This release adds to the T2DKP nine new datasets:
- ADIPOGen GWAS, a study by Dastani et al. and the ADIPOGen Consortium, is a multi-ethnic meta-analysis of adiponectin associations in nearly 46,000 subjects. Levels of the hormone adiponectin are inversely associated with type 2 diabetes and other metabolic traits.
- Leptin GWAS, published by Kilpeläinen et al., is a meta-analysis of 23 association studies, with over 32,000 subjects, for unadjusted and BMI-adjusted circulating levels of leptin. Levels of leptin, a hormone secreted by adipocytes, correlate with adiposity measures such as body fat mass and body fat index.
- Four MAGIC HbA1c GWAS ancestry-specific datasets. This study from the Meta-Analyses of Glucose and Insulin-related traits Consortium (MAGIC), published by Wheeler et al., is a meta-analysis of HbA1c levels. The results in the T2DKP comprise separate datasets for four ancestries: African American (~7,600 subjects), East Asian (~21,000 subjects), European (~124,000 subjects), and South Asian (~9,000 subjects).

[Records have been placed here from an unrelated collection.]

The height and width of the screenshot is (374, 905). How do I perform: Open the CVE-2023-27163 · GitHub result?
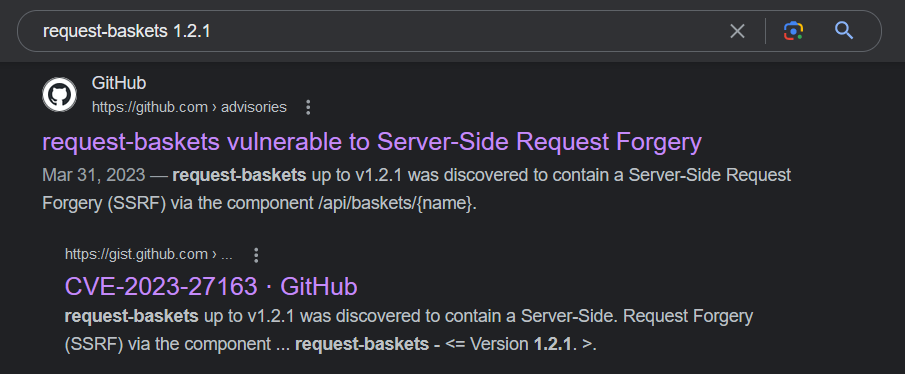tap(211, 286)
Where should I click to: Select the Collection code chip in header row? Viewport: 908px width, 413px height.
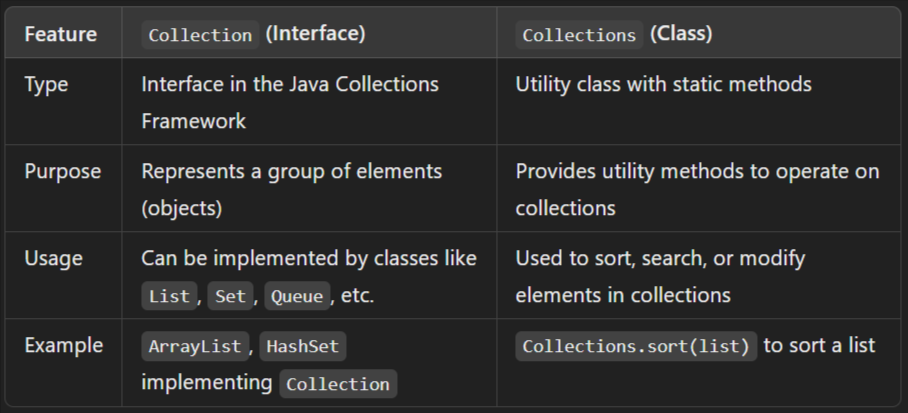[200, 35]
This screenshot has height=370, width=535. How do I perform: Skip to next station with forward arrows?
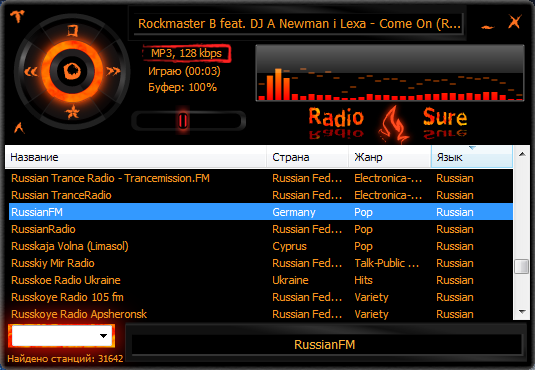point(113,71)
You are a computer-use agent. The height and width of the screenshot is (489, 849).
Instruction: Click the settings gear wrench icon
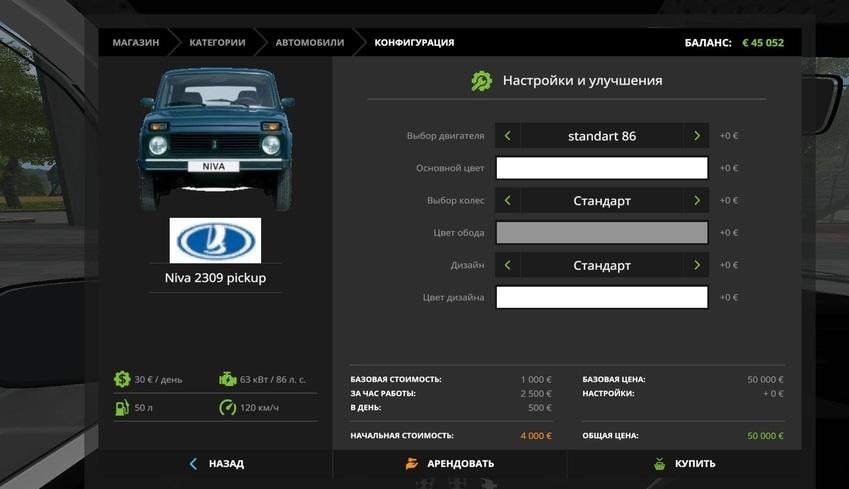tap(482, 81)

- CHARGE Fatty Acid GWAS, published in two papers (Guan et al. and Wu et al.) from the Cohorts for Heart and Aging Research in Genomic Epidemiology (CHARGE) Consortium, includes associations with plasma levels of nine different fatty acids and phospholipids in nearly 9,000 individuals of European ancestry.
- Global Urate Genetics Consortium GWAS, published by Köttingen et al., is a meta-analysis of variant associations with levels of serum urate across more than 100,000 European-ancestry individuals. Although levels of serum urate are not on their own considered to be associated with T2D risk, a recent clustering analysis (Udler et al.) found that loci associated with decreased serum urate concentrations cluster with loci associated with liver function and lipid metabolism, potentially identifying biochemical pathways involved in a sub-type of type 2 diabetes.

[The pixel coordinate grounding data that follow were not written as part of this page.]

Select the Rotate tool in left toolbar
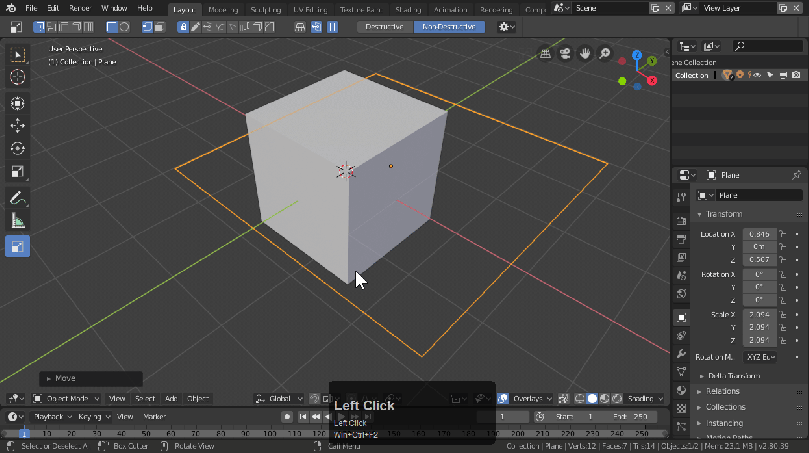This screenshot has width=809, height=453. pyautogui.click(x=18, y=148)
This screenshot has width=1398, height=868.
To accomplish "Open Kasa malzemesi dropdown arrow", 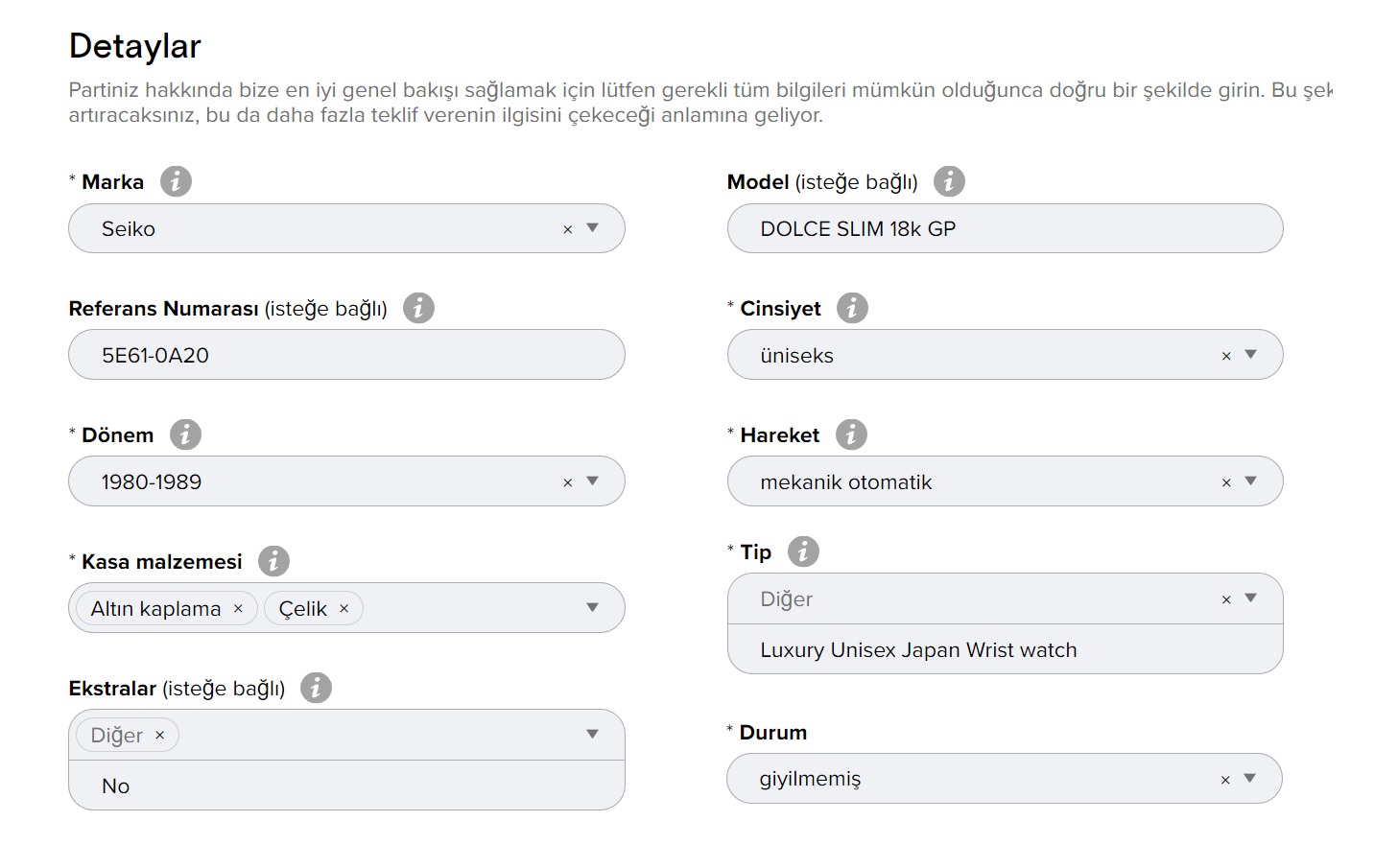I will [592, 607].
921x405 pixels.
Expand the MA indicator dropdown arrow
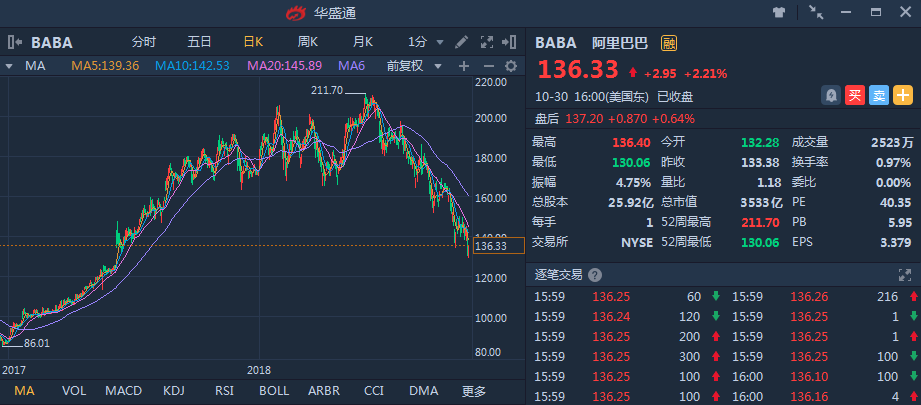tap(9, 66)
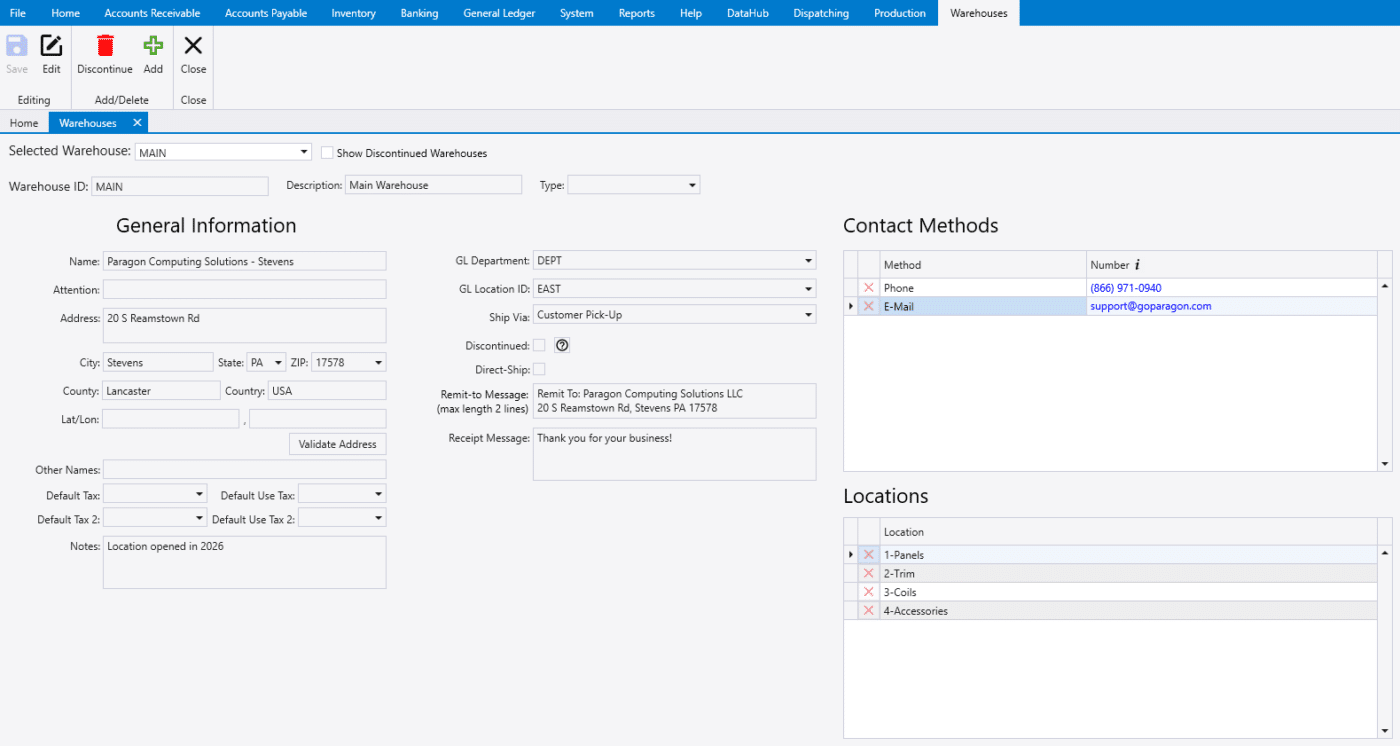Click the Edit pencil icon in ribbon
This screenshot has width=1400, height=746.
[51, 46]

- JDRF Diabetic Nephropathy Collaborative Research Initiative GWAS (Salem et al.) represents pre-publication sharing of results from a genome-wide association study across nearly 19,500 individuals with type 1 diabetes who were assessed for a wide range of phenotypes related to kidney function and kidney disease. Results for associations with ten different phenotypes (both unadjusted, and adjusted for HbA1c and BMI) are integrated into the T2DKP.

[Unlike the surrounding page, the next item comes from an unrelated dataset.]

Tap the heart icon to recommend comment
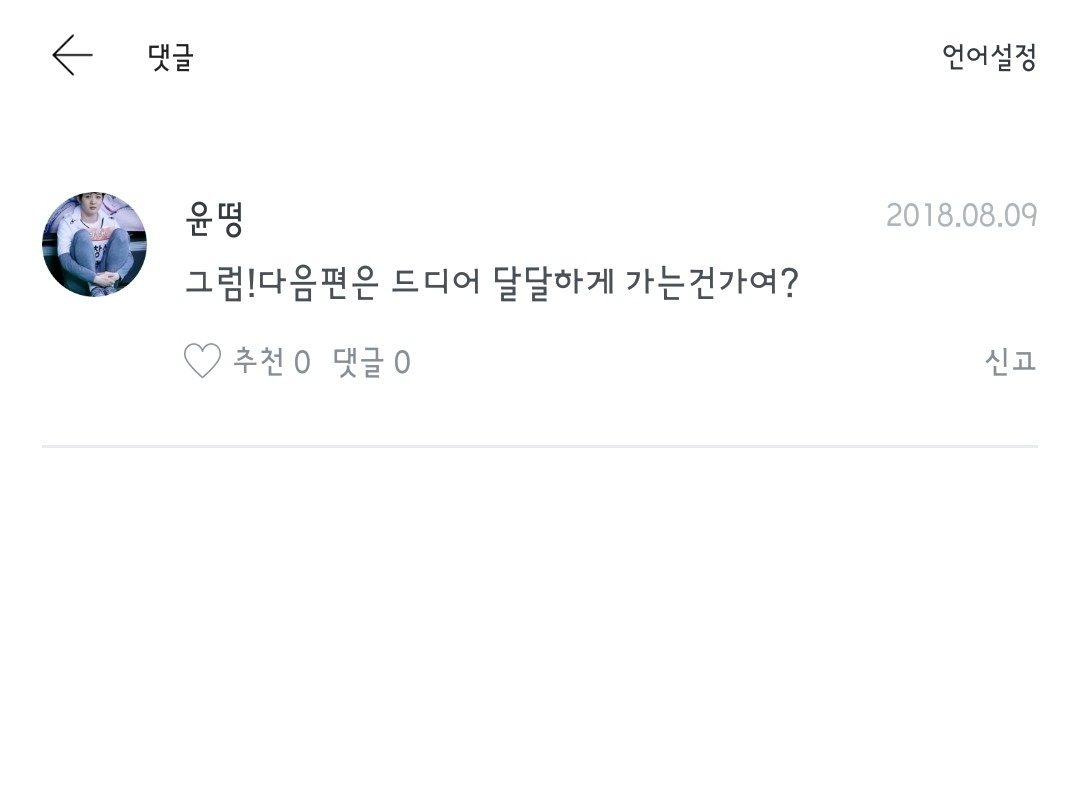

Summary statistics for all of the datasets listed above except for the unpublished JDRF DNCRI dataset are available for public download. In addition, researchers in the Slim Initiative in Genomic Medicine for the Americas (SIGMA) Consortium have made three sets of summary statistics available for download: GWAS SIGMA, SIGMA exome chip analysis, and the exome sequences from the SIGMA cohorts that are included in the 19k exome chip analysis dataset. Find details and the download links here.
This release also includes a new feature: a column showing the gene in which a variant resides is now included by default in the table of High-impact variants on the Gene page.
|The High-impact variants table on the CDC123 gene page|
This table is meant to highlight variants that impact the coding sequence of a gene and thus may exert their effects on disease risk through that gene product. However, since the Gene page integrates information about variants across the region of a gene, including 100kb of up- and downstream sequences, the variants shown in this table may be located in the coding sequences of nearby genes rather than in the gene that is the focus of the Gene page. In the example shown above, from the CDC123 gene page, only one of the variants in the table affects the CDC123 coding sequence; the inclusion of the Gene column makes this immediately clear.
As 2018 draws to a close, we on the T2DKP team extend our best wishes to T2DKP visitors for health, happiness, and good research results. We look forward to hearing from you in the New Year!